Under the new law, most individual filers would not qualify for Chapter 7 bankruptcy, which allows for the liquidation and erasure of most debt. Instead, they would be forced to file under Chapter 13, which requires regular payments of at least some of their debt to creditors.
The more stringent requirements of the new laws may be causing homeowners to "walk away" and let their homes go into foreclosure rather than attempt to file for bankruptcy. The restrictions on bankruptcy filings and subsequent increase in foreclosures puts downward price pressures on neighborhoods where many homes are in default or foreclosed upon.

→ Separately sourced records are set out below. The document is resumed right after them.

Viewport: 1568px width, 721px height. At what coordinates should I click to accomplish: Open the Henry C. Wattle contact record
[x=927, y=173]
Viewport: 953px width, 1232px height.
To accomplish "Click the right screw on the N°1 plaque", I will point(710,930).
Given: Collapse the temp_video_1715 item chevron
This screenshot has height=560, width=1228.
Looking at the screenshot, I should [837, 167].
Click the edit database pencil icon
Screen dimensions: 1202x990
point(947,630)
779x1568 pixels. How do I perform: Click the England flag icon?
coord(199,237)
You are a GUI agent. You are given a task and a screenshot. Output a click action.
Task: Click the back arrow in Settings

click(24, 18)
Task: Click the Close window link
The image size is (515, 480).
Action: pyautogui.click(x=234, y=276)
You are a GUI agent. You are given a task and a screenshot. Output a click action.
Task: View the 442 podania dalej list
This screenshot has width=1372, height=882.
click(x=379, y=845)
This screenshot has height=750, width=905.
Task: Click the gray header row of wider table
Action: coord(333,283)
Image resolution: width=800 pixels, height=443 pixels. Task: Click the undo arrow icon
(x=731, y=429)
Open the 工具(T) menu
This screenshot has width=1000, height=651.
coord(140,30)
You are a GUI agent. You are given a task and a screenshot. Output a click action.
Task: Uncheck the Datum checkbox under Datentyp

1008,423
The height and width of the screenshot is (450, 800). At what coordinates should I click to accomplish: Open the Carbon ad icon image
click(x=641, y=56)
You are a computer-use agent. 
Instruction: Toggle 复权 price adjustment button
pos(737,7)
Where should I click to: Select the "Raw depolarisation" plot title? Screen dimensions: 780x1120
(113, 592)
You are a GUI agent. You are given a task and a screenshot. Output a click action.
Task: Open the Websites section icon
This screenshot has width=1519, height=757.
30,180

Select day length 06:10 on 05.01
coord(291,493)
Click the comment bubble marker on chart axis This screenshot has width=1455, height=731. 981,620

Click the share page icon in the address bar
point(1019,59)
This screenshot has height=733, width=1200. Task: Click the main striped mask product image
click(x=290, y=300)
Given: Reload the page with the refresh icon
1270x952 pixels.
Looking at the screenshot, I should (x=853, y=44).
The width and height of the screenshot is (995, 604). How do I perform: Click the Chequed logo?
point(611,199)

One of the great lessons and ironies associated with [the new bankruptcy law] is that the new law by increasing the dollar value of assets susceptible to default has weakened many of the financial companies that sought the more stringent bankruptcy code.
Contact Steve Ruehmann at 916.988.8001 to talk to an experienced California Bankruptcy Attorney and visit us on-line at www.ruehmannlaw.com.
Wednesday, July 28, 2010
Alternative to Bankruptcy; Credit Restoration
Improve your credit rating by helping you correct or remove negative aspects of your credit report.
Our programs are designed to help people recover quickly from financial hardship resulting from a major life change. Our team of professionals help you do this without the time and hassle of working on your own.
Benefits to you:
- Significant credit improvement in as little as 90 days
- Can help you qualify for a home or a car loan
- Good credit will save you money on loan interest rates
- May improve your employability
- Is available to you any time
For a free credit restoration consultation, please call 916-988-8001.
Bankruptcy Attorneys and Foreclosure Prevention Attorneys
Our Bankruptcy Attorneys and Foreclosure Prevention Attorneys have options for every situation...you just need to call. Don't wait any longer, it may only get worse...
We know times are tough, you aren't sure what to do, but you know one thing, you need to do something. Maybe you are upside down in your home and tired of throwing good money at a bad problem, maybe you can't afford your house payments anymore due to an adjusting loan, you've tried talking with your lender and after months you have gotten nowhere and you are frusterated and scared.
Your bills are mounting, your credit cards are maxed, you are starting to receive creditor calls...it is time to let the experienced bankruptcy and real estate attorneys at the Litchney Law Firm step in and help you with all of your problems, we will steer you in the right direction for YOU. We are one of the few law firms that can assist with BOTH your real estate needs (short sales, foreclosure assistance, deed-in-lieu of foreclosure, rescission of foreclosure, etc) and/or your bankruptcy needs so whichever option fits you and your needs the best, you can rest assured that our experienced attorneys can assist you quickly and competently. And with our offer of a free consultation you have nothing to lose and everything to gain.
Call the Fisher & Reuhmann Law Office today to schedule your free one-on-one confidential consultation with one of our experienced and caring Bankruptcy and Foreclosure Prevention Attorneys.